State Auditor Elaine Howle on May 7 released a report on government employees misusing state resources, including wasteful spending by the California Department of Transportation (Caltrans).
Caltrans “improperly and wastefully” paid $41,695 for a manager to travel from her home in San Diego to Sacramento, her intended headquarters location, the auditor reported.
Other misuses of tax dollars cited by the auditor:
As a result of mismanagement, the Department of State Hospitals improperly designated an administrator’s headquarters. As a result, from November 2016 through January 2018, the department wasted nearly $47,800 in excessive travel costs for the administrator to travel to work.
The California Department of Fish and Wildlife improperly promoted two senior management employees to positions as branch chiefs. One deliberately misrepresented his past supervisory experience and received $234,717 from the date of his improper appointment through December 2018. In the second instance, the department circumvented the competitive process when it promoted an employee.
A manager at the Department of Business Oversight provided an employee with the majority of the interview questions for a vacant analyst position before the employee’s interview for the position. The employee’s eventual appointment to the position was not valid because it was not made or accepted in good faith. The employee received $22,670 during her unlawful tenure as an analyst.

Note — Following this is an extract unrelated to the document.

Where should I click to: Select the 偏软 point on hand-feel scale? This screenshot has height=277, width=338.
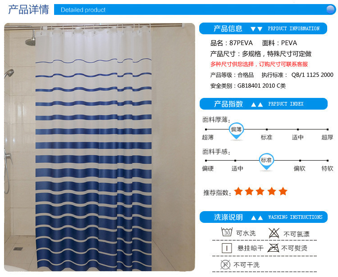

A California Department of Corrections and Rehabilitation manager misused state vehicles for his personal commute from his residence to the correctional facility where he was headquartered, resulting in nearly 42,000 commute miles and an estimated cost to the state of $22,585. The auditor identified at least five other supervisors or managers in correctional facilities who routinely misused state vehicles for commuting purposes, for an estimated cost of nearly $58,000. In total, the misuse cost the state an estimated $80,000. In a separate case, an administrator in the education program at Valley State Prison accessed thousands of YouTube videos unrelated to his work on his state‑issued computer during work hours.